Data under study:
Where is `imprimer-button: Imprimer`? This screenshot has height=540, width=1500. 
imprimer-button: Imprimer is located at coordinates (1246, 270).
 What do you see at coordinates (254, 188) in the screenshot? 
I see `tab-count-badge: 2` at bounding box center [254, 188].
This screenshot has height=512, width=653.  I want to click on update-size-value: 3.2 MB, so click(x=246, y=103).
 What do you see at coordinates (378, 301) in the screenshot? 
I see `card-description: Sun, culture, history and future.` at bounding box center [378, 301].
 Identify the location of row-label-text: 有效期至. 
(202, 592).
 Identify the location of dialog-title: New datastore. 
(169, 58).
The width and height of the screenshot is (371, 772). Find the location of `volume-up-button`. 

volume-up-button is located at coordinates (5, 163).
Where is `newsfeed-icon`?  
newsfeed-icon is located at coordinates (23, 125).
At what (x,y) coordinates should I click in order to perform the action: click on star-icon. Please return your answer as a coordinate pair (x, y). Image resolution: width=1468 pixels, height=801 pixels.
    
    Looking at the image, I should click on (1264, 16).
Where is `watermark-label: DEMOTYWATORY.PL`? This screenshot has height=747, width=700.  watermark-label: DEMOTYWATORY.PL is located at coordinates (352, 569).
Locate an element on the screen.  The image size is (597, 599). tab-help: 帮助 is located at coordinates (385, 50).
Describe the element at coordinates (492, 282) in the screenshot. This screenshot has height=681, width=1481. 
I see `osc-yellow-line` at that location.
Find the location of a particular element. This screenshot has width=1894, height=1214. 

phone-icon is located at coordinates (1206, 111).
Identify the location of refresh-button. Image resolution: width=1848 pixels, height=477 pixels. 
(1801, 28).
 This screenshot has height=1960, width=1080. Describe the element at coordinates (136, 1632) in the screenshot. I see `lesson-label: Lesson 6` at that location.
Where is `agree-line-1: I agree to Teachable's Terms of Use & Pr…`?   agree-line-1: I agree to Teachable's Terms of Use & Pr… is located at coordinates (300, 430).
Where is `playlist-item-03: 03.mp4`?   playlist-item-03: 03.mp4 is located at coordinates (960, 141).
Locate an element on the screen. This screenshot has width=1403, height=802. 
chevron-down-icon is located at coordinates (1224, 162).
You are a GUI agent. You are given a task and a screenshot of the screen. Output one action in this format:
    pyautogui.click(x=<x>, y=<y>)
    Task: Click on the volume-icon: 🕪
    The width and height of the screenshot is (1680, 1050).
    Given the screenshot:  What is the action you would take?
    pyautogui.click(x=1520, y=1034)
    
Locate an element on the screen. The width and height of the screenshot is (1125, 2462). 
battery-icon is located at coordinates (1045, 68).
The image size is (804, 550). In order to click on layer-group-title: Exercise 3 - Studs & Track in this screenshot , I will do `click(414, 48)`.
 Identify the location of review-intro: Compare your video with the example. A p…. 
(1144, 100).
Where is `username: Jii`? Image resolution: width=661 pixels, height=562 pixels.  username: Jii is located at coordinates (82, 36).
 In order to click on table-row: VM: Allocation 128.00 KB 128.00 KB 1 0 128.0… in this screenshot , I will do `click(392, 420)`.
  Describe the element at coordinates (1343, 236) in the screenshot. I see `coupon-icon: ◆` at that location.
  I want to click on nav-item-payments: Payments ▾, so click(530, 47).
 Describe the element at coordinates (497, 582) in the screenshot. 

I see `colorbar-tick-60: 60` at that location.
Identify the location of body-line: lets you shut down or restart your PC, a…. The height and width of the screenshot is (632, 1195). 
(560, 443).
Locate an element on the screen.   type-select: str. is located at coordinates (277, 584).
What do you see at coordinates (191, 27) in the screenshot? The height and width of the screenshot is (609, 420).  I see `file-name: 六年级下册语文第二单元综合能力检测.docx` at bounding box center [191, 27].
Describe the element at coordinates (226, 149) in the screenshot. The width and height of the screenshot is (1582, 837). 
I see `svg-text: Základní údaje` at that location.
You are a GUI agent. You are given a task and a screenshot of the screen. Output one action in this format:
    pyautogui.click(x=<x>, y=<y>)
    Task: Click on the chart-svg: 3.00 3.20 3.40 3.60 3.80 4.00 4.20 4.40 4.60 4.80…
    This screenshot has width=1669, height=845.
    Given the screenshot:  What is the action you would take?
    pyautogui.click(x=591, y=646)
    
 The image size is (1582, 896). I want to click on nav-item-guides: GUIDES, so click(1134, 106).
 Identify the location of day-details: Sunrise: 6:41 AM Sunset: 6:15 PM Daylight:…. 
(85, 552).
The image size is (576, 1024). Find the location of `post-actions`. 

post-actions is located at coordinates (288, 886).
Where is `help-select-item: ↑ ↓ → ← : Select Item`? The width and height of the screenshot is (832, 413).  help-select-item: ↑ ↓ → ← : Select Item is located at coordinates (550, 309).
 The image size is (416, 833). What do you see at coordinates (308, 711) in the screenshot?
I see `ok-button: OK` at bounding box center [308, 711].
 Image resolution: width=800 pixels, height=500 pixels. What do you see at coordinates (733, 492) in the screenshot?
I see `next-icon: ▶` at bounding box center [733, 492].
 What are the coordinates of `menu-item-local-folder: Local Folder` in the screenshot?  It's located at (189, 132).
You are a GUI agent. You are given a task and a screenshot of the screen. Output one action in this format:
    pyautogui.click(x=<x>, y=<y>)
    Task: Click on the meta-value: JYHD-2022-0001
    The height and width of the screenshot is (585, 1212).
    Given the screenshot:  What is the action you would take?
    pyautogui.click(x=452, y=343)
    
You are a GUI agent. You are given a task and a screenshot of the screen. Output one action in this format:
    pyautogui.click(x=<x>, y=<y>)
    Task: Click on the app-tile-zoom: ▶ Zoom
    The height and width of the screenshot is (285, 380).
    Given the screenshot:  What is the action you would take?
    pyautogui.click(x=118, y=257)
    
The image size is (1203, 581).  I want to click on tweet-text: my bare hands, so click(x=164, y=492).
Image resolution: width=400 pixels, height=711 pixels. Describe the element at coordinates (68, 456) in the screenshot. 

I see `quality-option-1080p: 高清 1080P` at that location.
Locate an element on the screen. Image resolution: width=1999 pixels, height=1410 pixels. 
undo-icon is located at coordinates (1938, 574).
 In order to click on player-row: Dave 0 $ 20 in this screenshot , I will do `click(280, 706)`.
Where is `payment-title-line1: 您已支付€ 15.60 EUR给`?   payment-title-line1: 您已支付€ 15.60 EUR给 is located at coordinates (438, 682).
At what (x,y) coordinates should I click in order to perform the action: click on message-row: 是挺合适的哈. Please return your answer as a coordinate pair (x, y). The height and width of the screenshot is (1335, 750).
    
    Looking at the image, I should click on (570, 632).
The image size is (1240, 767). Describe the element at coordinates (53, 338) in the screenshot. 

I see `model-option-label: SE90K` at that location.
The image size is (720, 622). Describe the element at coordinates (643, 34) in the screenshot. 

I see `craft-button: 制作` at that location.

The problem:
Swap "Identify the location of" for "Find the position of" everywhere it occurs in the entries above, and write all the entries out again with nothing else changed.

Your response:
Where is `imprimer-button: Imprimer`? This screenshot has height=540, width=1500. 
imprimer-button: Imprimer is located at coordinates (1246, 270).
 What do you see at coordinates (254, 188) in the screenshot? 
I see `tab-count-badge: 2` at bounding box center [254, 188].
This screenshot has height=512, width=653.  I want to click on update-size-value: 3.2 MB, so click(x=246, y=103).
 What do you see at coordinates (378, 301) in the screenshot? 
I see `card-description: Sun, culture, history and future.` at bounding box center [378, 301].
 Find the position of row-label-text: 有效期至. 
(202, 592).
 Find the position of dialog-title: New datastore. 
(169, 58).
The width and height of the screenshot is (371, 772). Find the location of `volume-up-button`. 

volume-up-button is located at coordinates (5, 163).
Where is `newsfeed-icon`?  
newsfeed-icon is located at coordinates (23, 125).
At what (x,y) coordinates should I click in order to perform the action: click on star-icon. Please return your answer as a coordinate pair (x, y). Image resolution: width=1468 pixels, height=801 pixels.
    
    Looking at the image, I should click on (1264, 16).
Where is `watermark-label: DEMOTYWATORY.PL`? This screenshot has height=747, width=700.  watermark-label: DEMOTYWATORY.PL is located at coordinates (352, 569).
Locate an element on the screen.  The image size is (597, 599). tab-help: 帮助 is located at coordinates (385, 50).
Describe the element at coordinates (492, 282) in the screenshot. This screenshot has height=681, width=1481. 
I see `osc-yellow-line` at that location.
Find the location of a particular element. This screenshot has width=1894, height=1214. 

phone-icon is located at coordinates (1206, 111).
Find the position of refresh-button. Image resolution: width=1848 pixels, height=477 pixels. 
(1801, 28).
 This screenshot has height=1960, width=1080. Describe the element at coordinates (136, 1632) in the screenshot. I see `lesson-label: Lesson 6` at that location.
Where is `agree-line-1: I agree to Teachable's Terms of Use & Pr…`?   agree-line-1: I agree to Teachable's Terms of Use & Pr… is located at coordinates (300, 430).
Where is `playlist-item-03: 03.mp4`?   playlist-item-03: 03.mp4 is located at coordinates (960, 141).
Locate an element on the screen. This screenshot has width=1403, height=802. 
chevron-down-icon is located at coordinates (1224, 162).
You are a GUI agent. You are given a task and a screenshot of the screen. Output one action in this format:
    pyautogui.click(x=<x>, y=<y>)
    Task: Click on the volume-icon: 🕪
    The width and height of the screenshot is (1680, 1050).
    Given the screenshot:  What is the action you would take?
    pyautogui.click(x=1520, y=1034)
    
Locate an element on the screen. The width and height of the screenshot is (1125, 2462). 
battery-icon is located at coordinates (1045, 68).
The image size is (804, 550). In order to click on layer-group-title: Exercise 3 - Studs & Track in this screenshot , I will do `click(414, 48)`.
 Find the position of review-intro: Compare your video with the example. A p…. 
(1144, 100).
Where is `username: Jii`? Image resolution: width=661 pixels, height=562 pixels.  username: Jii is located at coordinates (82, 36).
 In order to click on table-row: VM: Allocation 128.00 KB 128.00 KB 1 0 128.0… in this screenshot , I will do `click(392, 420)`.
  Describe the element at coordinates (1343, 236) in the screenshot. I see `coupon-icon: ◆` at that location.
  I want to click on nav-item-payments: Payments ▾, so click(530, 47).
 Describe the element at coordinates (497, 582) in the screenshot. 

I see `colorbar-tick-60: 60` at that location.
Find the position of body-line: lets you shut down or restart your PC, a…. The height and width of the screenshot is (632, 1195). 
(560, 443).
Locate an element on the screen.   type-select: str. is located at coordinates (277, 584).
What do you see at coordinates (191, 27) in the screenshot? The height and width of the screenshot is (609, 420).  I see `file-name: 六年级下册语文第二单元综合能力检测.docx` at bounding box center [191, 27].
Describe the element at coordinates (226, 149) in the screenshot. The width and height of the screenshot is (1582, 837). 
I see `svg-text: Základní údaje` at that location.
You are a GUI agent. You are given a task and a screenshot of the screen. Output one action in this format:
    pyautogui.click(x=<x>, y=<y>)
    Task: Click on the chart-svg: 3.00 3.20 3.40 3.60 3.80 4.00 4.20 4.40 4.60 4.80…
    This screenshot has width=1669, height=845.
    Given the screenshot:  What is the action you would take?
    pyautogui.click(x=591, y=646)
    
 The image size is (1582, 896). I want to click on nav-item-guides: GUIDES, so click(1134, 106).
 Find the position of day-details: Sunrise: 6:41 AM Sunset: 6:15 PM Daylight:…. 
(85, 552).
The image size is (576, 1024). Find the location of `post-actions`. 

post-actions is located at coordinates (288, 886).
Where is `help-select-item: ↑ ↓ → ← : Select Item`? The width and height of the screenshot is (832, 413).  help-select-item: ↑ ↓ → ← : Select Item is located at coordinates (550, 309).
 The image size is (416, 833). What do you see at coordinates (308, 711) in the screenshot?
I see `ok-button: OK` at bounding box center [308, 711].
 Image resolution: width=800 pixels, height=500 pixels. What do you see at coordinates (733, 492) in the screenshot?
I see `next-icon: ▶` at bounding box center [733, 492].
 What are the coordinates of `menu-item-local-folder: Local Folder` in the screenshot?  It's located at (189, 132).
You are a GUI agent. You are given a task and a screenshot of the screen. Output one action in this format:
    pyautogui.click(x=<x>, y=<y>)
    Task: Click on the meta-value: JYHD-2022-0001
    The height and width of the screenshot is (585, 1212).
    Given the screenshot:  What is the action you would take?
    pyautogui.click(x=452, y=343)
    
You are a GUI agent. You are given a task and a screenshot of the screen. Output one action in this format:
    pyautogui.click(x=<x>, y=<y>)
    Task: Click on the app-tile-zoom: ▶ Zoom
    The height and width of the screenshot is (285, 380).
    Given the screenshot:  What is the action you would take?
    pyautogui.click(x=118, y=257)
    
The image size is (1203, 581).  I want to click on tweet-text: my bare hands, so click(x=164, y=492).
Image resolution: width=400 pixels, height=711 pixels. Describe the element at coordinates (68, 456) in the screenshot. 

I see `quality-option-1080p: 高清 1080P` at that location.
Locate an element on the screen. Image resolution: width=1999 pixels, height=1410 pixels. 
undo-icon is located at coordinates (1938, 574).
 In order to click on player-row: Dave 0 $ 20 in this screenshot , I will do `click(280, 706)`.
Where is `payment-title-line1: 您已支付€ 15.60 EUR给`?   payment-title-line1: 您已支付€ 15.60 EUR给 is located at coordinates (438, 682).
At what (x,y) coordinates should I click in order to perform the action: click on message-row: 是挺合适的哈. Please return your answer as a coordinate pair (x, y). The height and width of the screenshot is (1335, 750).
    
    Looking at the image, I should click on (570, 632).
The image size is (1240, 767). Describe the element at coordinates (53, 338) in the screenshot. 

I see `model-option-label: SE90K` at that location.
The image size is (720, 622). Describe the element at coordinates (643, 34) in the screenshot. 

I see `craft-button: 制作` at that location.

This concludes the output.